競争自体を無意味にする!?今話題のブルーオーシャン戦略ってどんな考え方?


「ブルーオーシャン」という言葉が企業戦略を語る上でよく出てくるようになりました。直訳すれば「青い海」ということですが、これは血で血を洗う「レッドオーシャン」と対比するとよく分かります。これまでの企業戦略は血で血を洗う競争を勝ち抜く、赤い血の流れる戦場で勝ち抜くための理論がほとんどでした。差別化戦略、競争優位、SWOT分析など有名なフレームワークはすべて敵を打倒し、自分の強みを磨くこと血まみれの競争に勝利するという発想がベースにあります。

ブルーオーシャン戦略とは、そうした競争自体を無意味にしてしまうまったく新しい戦略です。日々ライバル企業との競争に明け暮れている第一線で活躍するビジネスマンの方にこそ、ぜひ知っていただきたいまったく新しい戦略論です。

10分で散髪ができるQBハウスはブルーオーシャン戦略の好例!

qbhouse

理容業界は競争の激しいレッドオーシャンの典型です。ライバル店に打ち勝つための値引き合戦や、クーポンの発行、顧客囲い込みのためのスタンプカード、肩もみだけでなく顔マッサージや頭皮マッサージ、育毛促進剤サービスなど、次から次へとライバルを打ち倒すためのサービス展開に明け暮れていました。

QBハウスが取った戦略はまったく違うものでした。QBハウスは、「他店より手厚い散髪サービスを求める客」ではなく、「散髪なんてできればしたくない、時間がもったいない」というお客向けに新しい市場を開拓したのです。

QBハウスはまず、散髪サービスを顧客の視点から徹底的に見直し,洗髪や髭剃り肩もみなどのサービスを一切やめてしまいました。これまで、もっと付加サービスはないのかと探しまわっていた理容店とは正反対の方向です。そしてさらに、自動券売機で予約と待ち時間の手間を省いたり、カットの美しさを追求するのではなくとにかく身だしなみを整えることを優先にカット時間を10分程度に短縮しました。

この発想が「散髪なんてできればしたくない、時間がもったいない」という客層に受け入れられ、1998年度には「ニュービジネス大賞 通商産業大臣賞」を受賞しました。
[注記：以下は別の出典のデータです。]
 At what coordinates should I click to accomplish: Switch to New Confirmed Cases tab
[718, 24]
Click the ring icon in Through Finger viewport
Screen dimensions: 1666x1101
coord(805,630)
創業者の小西國義氏は常に全国を飛び回る営業マンでした。

理容師でも美容師でもない私がこの事業を始めたのは、理容店で余計な時間を費やすのが嫌だったからです。私と同じ考えの方は幸いにして大勢いるようです。

小西氏はQBハウスについてこのように語っています。

どんな分野でもブルーオーシャンは存在する

今挙げたQBハウスの例は理容業界の大成功例ですが、これは特殊な例ではありません。ブルーオーシャン戦略の基本を理解すれば、自分の業界でもブルーオーシャンは見つかります。

【ブルーオーシャン戦略の基本】
①買い手に対していまだかつてない価値を提供する
②利益の上がるビジネスモデルを構築する
③既存市場の境界を再定義する

例えばパソコンのデル・コンピュータですと以下のようになります。

①買い手に対していまだかつてない価値を提供する
使いもしない機能がたくさん入ったパソコンではなくシンプルな必要最小限で性能の良さに絞ったPCを提供する。

②利益の上がるビジネスモデルを構築する
既存の流通網に頼らず、顧客からのオーダーメイドで必要なスペックを満たしたパソコンを流通させる

③既存市場の境界を再定義する
オーダーメイドをダイレクト販売で提供することで既存のPC流通網と別のところで勝負する

これもブルーオーシャン戦略の好例です。

競争をやめた時見えてくる新市場にチャンスあり!

いかがでしたか?血で血を洗うレッドオーシャンで戦い続けることを少しやめて、ブルーオーシャンを見つけるために市場を再定義すると、全く新しい競争者ゼロの世界が見えてきます。日々競争することに全力を上げているあなたも、発想を転換することによって新しい市場が見えてくるはずです。